RECORDS TO PROCESS:

————

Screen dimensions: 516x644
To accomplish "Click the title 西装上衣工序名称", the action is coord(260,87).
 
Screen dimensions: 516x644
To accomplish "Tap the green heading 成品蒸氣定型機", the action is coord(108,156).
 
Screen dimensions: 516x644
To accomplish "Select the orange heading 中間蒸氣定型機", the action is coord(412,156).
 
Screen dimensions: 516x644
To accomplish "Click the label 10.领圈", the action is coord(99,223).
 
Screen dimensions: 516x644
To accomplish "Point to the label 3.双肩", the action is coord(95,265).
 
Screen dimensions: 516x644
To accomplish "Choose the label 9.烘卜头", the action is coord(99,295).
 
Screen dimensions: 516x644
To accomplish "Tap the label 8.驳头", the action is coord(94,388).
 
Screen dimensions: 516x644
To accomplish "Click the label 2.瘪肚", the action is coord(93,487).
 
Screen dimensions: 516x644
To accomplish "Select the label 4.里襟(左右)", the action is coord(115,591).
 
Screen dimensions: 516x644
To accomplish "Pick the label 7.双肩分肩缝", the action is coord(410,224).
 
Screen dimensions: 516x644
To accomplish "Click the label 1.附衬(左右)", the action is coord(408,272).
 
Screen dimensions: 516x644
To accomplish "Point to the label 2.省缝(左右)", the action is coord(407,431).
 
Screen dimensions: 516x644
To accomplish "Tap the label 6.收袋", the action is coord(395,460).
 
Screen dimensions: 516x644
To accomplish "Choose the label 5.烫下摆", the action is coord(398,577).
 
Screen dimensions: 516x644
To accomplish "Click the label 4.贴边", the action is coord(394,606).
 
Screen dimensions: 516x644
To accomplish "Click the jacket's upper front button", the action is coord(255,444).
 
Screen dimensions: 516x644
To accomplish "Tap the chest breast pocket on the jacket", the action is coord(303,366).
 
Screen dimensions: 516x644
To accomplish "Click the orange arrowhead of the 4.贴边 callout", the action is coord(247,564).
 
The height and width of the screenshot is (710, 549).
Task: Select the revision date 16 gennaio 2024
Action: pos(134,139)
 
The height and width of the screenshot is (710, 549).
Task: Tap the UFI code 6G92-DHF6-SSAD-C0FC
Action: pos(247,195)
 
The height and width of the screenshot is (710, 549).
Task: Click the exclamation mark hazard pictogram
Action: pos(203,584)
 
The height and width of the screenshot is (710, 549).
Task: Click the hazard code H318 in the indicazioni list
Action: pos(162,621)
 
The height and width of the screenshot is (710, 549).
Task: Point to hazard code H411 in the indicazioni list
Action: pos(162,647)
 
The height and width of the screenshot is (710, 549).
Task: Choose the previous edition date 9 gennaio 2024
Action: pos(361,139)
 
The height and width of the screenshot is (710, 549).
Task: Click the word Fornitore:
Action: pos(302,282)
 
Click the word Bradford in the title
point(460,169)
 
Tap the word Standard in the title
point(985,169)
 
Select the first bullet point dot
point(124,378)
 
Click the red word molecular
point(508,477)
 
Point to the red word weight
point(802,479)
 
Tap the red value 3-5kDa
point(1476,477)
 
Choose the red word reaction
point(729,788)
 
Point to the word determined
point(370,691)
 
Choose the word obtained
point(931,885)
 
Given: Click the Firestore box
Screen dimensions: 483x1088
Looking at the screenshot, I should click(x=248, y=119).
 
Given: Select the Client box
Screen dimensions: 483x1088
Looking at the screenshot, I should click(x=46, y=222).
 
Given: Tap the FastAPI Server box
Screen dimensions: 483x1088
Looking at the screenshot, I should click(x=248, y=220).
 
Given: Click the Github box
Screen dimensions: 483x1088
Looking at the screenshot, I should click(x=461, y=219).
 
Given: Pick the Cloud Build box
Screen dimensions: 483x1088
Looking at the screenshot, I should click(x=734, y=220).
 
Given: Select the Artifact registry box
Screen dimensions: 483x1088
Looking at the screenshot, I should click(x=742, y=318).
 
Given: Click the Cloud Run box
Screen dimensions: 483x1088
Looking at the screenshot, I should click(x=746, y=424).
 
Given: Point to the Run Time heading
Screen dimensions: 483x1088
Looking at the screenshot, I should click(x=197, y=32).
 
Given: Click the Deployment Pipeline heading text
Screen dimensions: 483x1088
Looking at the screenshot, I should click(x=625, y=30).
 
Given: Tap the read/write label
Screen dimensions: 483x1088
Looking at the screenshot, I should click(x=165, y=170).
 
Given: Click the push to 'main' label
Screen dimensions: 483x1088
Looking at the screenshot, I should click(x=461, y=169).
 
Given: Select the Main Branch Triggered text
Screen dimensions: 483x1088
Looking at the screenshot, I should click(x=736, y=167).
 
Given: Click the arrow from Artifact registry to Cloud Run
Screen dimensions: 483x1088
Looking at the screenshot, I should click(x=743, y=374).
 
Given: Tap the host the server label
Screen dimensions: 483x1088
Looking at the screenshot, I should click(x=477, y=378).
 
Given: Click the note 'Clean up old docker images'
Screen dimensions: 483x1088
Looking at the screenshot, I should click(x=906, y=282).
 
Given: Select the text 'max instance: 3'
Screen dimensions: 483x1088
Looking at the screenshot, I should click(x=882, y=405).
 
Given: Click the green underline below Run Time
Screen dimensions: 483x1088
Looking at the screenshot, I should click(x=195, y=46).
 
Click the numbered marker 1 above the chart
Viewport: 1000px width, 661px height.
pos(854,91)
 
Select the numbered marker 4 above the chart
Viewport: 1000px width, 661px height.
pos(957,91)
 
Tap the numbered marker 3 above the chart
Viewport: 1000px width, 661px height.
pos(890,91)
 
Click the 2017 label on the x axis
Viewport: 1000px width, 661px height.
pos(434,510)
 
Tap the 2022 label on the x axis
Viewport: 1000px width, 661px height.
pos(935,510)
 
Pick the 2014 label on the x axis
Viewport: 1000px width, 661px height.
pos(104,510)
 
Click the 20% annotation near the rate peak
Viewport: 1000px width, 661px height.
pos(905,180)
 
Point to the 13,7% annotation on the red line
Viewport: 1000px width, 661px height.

————

OBJECTIVE: Duplicate the listing above word for word, covering every line from start to finish.

EXPECTED ANSWER:
Screen dimensions: 516x644
To accomplish "Click the title 西装上衣工序名称", the action is coord(260,87).
 
Screen dimensions: 516x644
To accomplish "Tap the green heading 成品蒸氣定型機", the action is coord(108,156).
 
Screen dimensions: 516x644
To accomplish "Select the orange heading 中間蒸氣定型機", the action is coord(412,156).
 
Screen dimensions: 516x644
To accomplish "Click the label 10.领圈", the action is coord(99,223).
 
Screen dimensions: 516x644
To accomplish "Point to the label 3.双肩", the action is coord(95,265).
 
Screen dimensions: 516x644
To accomplish "Choose the label 9.烘卜头", the action is coord(99,295).
 
Screen dimensions: 516x644
To accomplish "Tap the label 8.驳头", the action is coord(94,388).
 
Screen dimensions: 516x644
To accomplish "Click the label 2.瘪肚", the action is coord(93,487).
 
Screen dimensions: 516x644
To accomplish "Select the label 4.里襟(左右)", the action is coord(115,591).
 
Screen dimensions: 516x644
To accomplish "Pick the label 7.双肩分肩缝", the action is coord(410,224).
 
Screen dimensions: 516x644
To accomplish "Click the label 1.附衬(左右)", the action is coord(408,272).
 
Screen dimensions: 516x644
To accomplish "Point to the label 2.省缝(左右)", the action is coord(407,431).
 
Screen dimensions: 516x644
To accomplish "Tap the label 6.收袋", the action is coord(395,460).
 
Screen dimensions: 516x644
To accomplish "Choose the label 5.烫下摆", the action is coord(398,577).
 
Screen dimensions: 516x644
To accomplish "Click the label 4.贴边", the action is coord(394,606).
 
Screen dimensions: 516x644
To accomplish "Click the jacket's upper front button", the action is coord(255,444).
 
Screen dimensions: 516x644
To accomplish "Tap the chest breast pocket on the jacket", the action is coord(303,366).
 
Screen dimensions: 516x644
To accomplish "Click the orange arrowhead of the 4.贴边 callout", the action is coord(247,564).
 
The height and width of the screenshot is (710, 549).
Task: Select the revision date 16 gennaio 2024
Action: pos(134,139)
 
The height and width of the screenshot is (710, 549).
Task: Tap the UFI code 6G92-DHF6-SSAD-C0FC
Action: pos(247,195)
 
The height and width of the screenshot is (710, 549).
Task: Click the exclamation mark hazard pictogram
Action: pos(203,584)
 
The height and width of the screenshot is (710, 549).
Task: Click the hazard code H318 in the indicazioni list
Action: pos(162,621)
 
The height and width of the screenshot is (710, 549).
Task: Point to hazard code H411 in the indicazioni list
Action: pos(162,647)
 
The height and width of the screenshot is (710, 549).
Task: Choose the previous edition date 9 gennaio 2024
Action: pos(361,139)
 
The height and width of the screenshot is (710, 549).
Task: Click the word Fornitore:
Action: pos(302,282)
 
Click the word Bradford in the title
point(460,169)
 
Tap the word Standard in the title
point(985,169)
 
Select the first bullet point dot
point(124,378)
 
Click the red word molecular
point(508,477)
 
Point to the red word weight
point(802,479)
 
Tap the red value 3-5kDa
point(1476,477)
 
Choose the red word reaction
point(729,788)
 
Point to the word determined
point(370,691)
 
Choose the word obtained
point(931,885)
 
Given: Click the Firestore box
Screen dimensions: 483x1088
Looking at the screenshot, I should click(x=248, y=119).
 
Given: Select the Client box
Screen dimensions: 483x1088
Looking at the screenshot, I should click(x=46, y=222).
 
Given: Tap the FastAPI Server box
Screen dimensions: 483x1088
Looking at the screenshot, I should click(x=248, y=220).
 
Given: Click the Github box
Screen dimensions: 483x1088
Looking at the screenshot, I should click(x=461, y=219).
 
Given: Pick the Cloud Build box
Screen dimensions: 483x1088
Looking at the screenshot, I should click(x=734, y=220).
 
Given: Select the Artifact registry box
Screen dimensions: 483x1088
Looking at the screenshot, I should click(x=742, y=318).
 
Given: Click the Cloud Run box
Screen dimensions: 483x1088
Looking at the screenshot, I should click(x=746, y=424).
 
Given: Point to the Run Time heading
Screen dimensions: 483x1088
Looking at the screenshot, I should click(x=197, y=32).
 
Given: Click the Deployment Pipeline heading text
Screen dimensions: 483x1088
Looking at the screenshot, I should click(x=625, y=30).
 
Given: Tap the read/write label
Screen dimensions: 483x1088
Looking at the screenshot, I should click(x=165, y=170).
 
Given: Click the push to 'main' label
Screen dimensions: 483x1088
Looking at the screenshot, I should click(x=461, y=169).
 
Given: Select the Main Branch Triggered text
Screen dimensions: 483x1088
Looking at the screenshot, I should click(x=736, y=167).
 
Given: Click the arrow from Artifact registry to Cloud Run
Screen dimensions: 483x1088
Looking at the screenshot, I should click(x=743, y=374).
 
Given: Tap the host the server label
Screen dimensions: 483x1088
Looking at the screenshot, I should click(x=477, y=378).
 
Given: Click the note 'Clean up old docker images'
Screen dimensions: 483x1088
Looking at the screenshot, I should click(x=906, y=282).
 
Given: Select the text 'max instance: 3'
Screen dimensions: 483x1088
Looking at the screenshot, I should click(x=882, y=405).
 
Given: Click the green underline below Run Time
Screen dimensions: 483x1088
Looking at the screenshot, I should click(x=195, y=46).
 
Click the numbered marker 1 above the chart
Viewport: 1000px width, 661px height.
pos(854,91)
 
Select the numbered marker 4 above the chart
Viewport: 1000px width, 661px height.
pos(957,91)
 
Tap the numbered marker 3 above the chart
Viewport: 1000px width, 661px height.
pos(890,91)
 
Click the 2017 label on the x axis
Viewport: 1000px width, 661px height.
pos(434,510)
 
Tap the 2022 label on the x axis
Viewport: 1000px width, 661px height.
pos(935,510)
 
Pick the 2014 label on the x axis
Viewport: 1000px width, 661px height.
pos(104,510)
 
Click the 20% annotation near the rate peak
Viewport: 1000px width, 661px height.
pos(905,180)
 
Point to the 13,7% annotation on the red line
Viewport: 1000px width, 661px height.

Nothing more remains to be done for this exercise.